Postby DanDubs » Mon Dec 13, 2004 11:37 am

The most bang for the buck I could imagine is a 2-track tunnel, that branches to 4 or more tracks at the stations, and no central station. With more than one track per direction, the tunnel could be utilized at a much greater capacity. NJ transit tunnel that enters Penn Station NY. More than 20 train/hr pass under neath the Hudson, but there are many platforms to recieve the trains once they enter Penn. The dwell times of CR trains (and worse yet, intercity trains) can kill the efficiency of the tunnel.
DanDubs
 

Postby CSX Conductor » Mon Dec 13, 2004 1:46 pm

MBTA F40PH-2C 1050 wrote:how come they just don't make a tunnel connecting the Grand Junction track, and upgrading that track?

BTW, where does the grand Junction track end up in the south end, i know it starts near BET (boston engine terminal), but where does it go on the south side?
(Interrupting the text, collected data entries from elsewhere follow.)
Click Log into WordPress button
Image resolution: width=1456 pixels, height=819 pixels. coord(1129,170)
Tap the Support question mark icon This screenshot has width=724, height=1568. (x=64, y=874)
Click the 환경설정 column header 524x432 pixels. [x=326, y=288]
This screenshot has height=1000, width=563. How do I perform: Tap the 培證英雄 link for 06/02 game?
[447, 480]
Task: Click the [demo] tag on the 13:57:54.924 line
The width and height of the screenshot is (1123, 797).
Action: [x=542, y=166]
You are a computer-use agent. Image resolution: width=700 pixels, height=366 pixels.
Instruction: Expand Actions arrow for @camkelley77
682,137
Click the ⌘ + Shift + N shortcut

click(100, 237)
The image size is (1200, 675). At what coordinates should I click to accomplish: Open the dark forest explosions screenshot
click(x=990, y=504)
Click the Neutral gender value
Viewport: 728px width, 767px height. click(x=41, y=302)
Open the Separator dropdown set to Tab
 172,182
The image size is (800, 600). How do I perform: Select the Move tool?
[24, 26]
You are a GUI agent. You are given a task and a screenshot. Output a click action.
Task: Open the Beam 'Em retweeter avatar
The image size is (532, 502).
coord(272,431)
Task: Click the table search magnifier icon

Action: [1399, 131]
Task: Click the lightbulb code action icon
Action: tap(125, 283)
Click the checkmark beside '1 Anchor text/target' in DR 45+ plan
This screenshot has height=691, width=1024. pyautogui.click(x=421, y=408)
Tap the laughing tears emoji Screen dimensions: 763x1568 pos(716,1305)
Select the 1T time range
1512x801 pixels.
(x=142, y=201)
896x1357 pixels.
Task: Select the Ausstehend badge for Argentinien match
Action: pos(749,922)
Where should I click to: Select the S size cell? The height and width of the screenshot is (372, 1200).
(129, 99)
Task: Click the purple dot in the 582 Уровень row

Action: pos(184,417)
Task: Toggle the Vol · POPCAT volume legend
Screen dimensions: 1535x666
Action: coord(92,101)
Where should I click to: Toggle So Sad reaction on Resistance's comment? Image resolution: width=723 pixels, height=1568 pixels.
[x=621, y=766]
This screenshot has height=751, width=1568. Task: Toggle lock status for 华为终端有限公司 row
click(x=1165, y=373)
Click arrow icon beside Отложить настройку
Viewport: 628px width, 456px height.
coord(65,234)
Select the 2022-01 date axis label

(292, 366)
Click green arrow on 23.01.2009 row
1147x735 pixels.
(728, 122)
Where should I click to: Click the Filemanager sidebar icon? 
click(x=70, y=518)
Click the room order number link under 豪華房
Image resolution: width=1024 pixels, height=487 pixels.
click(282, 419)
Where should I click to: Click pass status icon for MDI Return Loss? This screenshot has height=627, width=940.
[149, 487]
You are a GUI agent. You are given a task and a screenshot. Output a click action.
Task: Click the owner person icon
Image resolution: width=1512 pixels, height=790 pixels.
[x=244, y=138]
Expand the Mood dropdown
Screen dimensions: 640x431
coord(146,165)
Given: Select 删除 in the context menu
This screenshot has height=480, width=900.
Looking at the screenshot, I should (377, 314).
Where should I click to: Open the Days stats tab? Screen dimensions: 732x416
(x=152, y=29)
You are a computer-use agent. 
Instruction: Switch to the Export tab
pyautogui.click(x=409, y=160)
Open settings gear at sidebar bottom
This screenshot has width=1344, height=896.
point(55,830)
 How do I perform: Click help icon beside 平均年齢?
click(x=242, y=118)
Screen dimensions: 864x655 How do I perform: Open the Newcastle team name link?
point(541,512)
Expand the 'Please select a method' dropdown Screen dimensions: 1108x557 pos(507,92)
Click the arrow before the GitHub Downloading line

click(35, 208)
Southhampton st yard?


First off, the Grand Jct. would be totally out of the way. Secondly it is FRA Excepted track, which means no revenue service could be run over it in it's current condition.
User avatar
CSX Conductor
 
Posts: 5458
Joined: Fri Mar 12, 2004 12:04 am
Location: Boston, Mass

Postby TomNelligan » Mon Dec 13, 2004 9:03 pm

In a perfect world, a tunnel connecting North Station with South Station would have been nice, but the only realistic chance for such a project came and went in the planning stages of the Big Dig. Given the way that ridiculous leaking money pit has swallowed billions of dollars of Federal funds, there is not the slightest chance that Congress will give Boston even more money to dig another tunnel, and certainly the state can't afford to fund it. Maybe in another generation it might happen, but not now.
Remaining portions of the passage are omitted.